では、「日本的」とは?に、なると思うのだけど、これがめちゃくちゃ難しくて、RECを直前になっても、いまいち理解が深まらない。
それでも、坂本龍一の作品をじっくりとみてみると、形式に則った作品であっても、テンプレにはめて作曲しているのではなく、そこには表現者としての必然性に導かれた音楽を作り上げたいという欲求と、いまだかつて誰も成し遂げれなかったセンセーショナルな音響を生み出したいという、お互いが矛盾する欲求のせめぎ合いから生まれてくるのがよく分かる。
なので、坂本に、なぜあんな音楽を書いたのか質問したとしても、説明することはできないかもしれないし、「そんな非芸術的な質問はするな」と、言われるかもしれない。
今日、多くの評論家ないし、音楽家が、坂本の作品に対し色々と説明しているけど、作曲家本人が説明しないものを、他人が勝手な理屈で説明しているフリをしているだけ。

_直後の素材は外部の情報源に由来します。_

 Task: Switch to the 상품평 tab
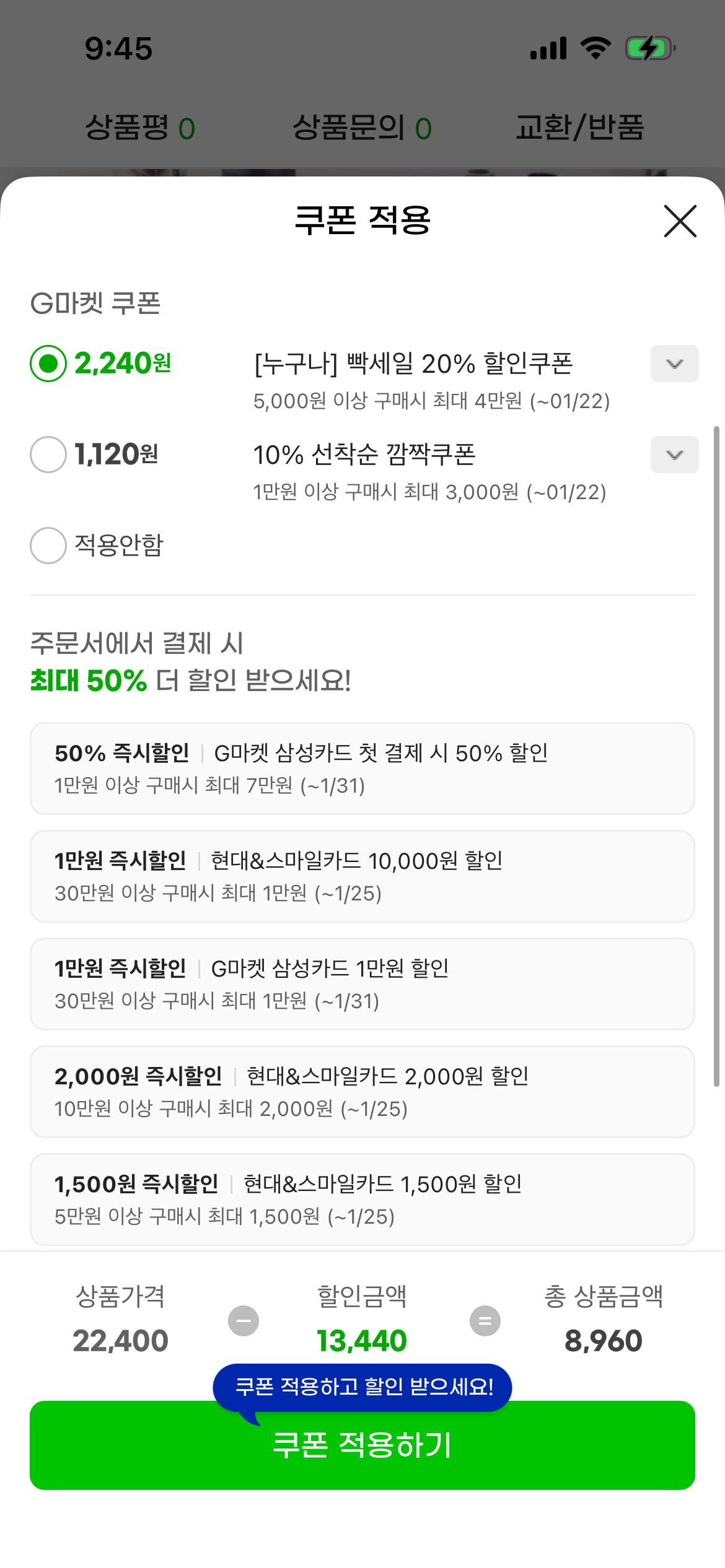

だから、僕たちも坂本の痕跡を慎重に辿りながら、坂本の先に何があるのか、じっくりと見つけ出そうと考えて作ったのが、今回の作品たちだ。
今シーズンは「脱ポンニチからの日本的」がテーマ
新しいシーズンになり、クレモナのテーマとして、「脱ポンニチからの日本的」と決まった。そして、今回、めちゃくちゃカッコいいサウンドを作り上げることにした。
普通に誰よりもカッコよく仕上げるので、期待値最大にして待っていてね。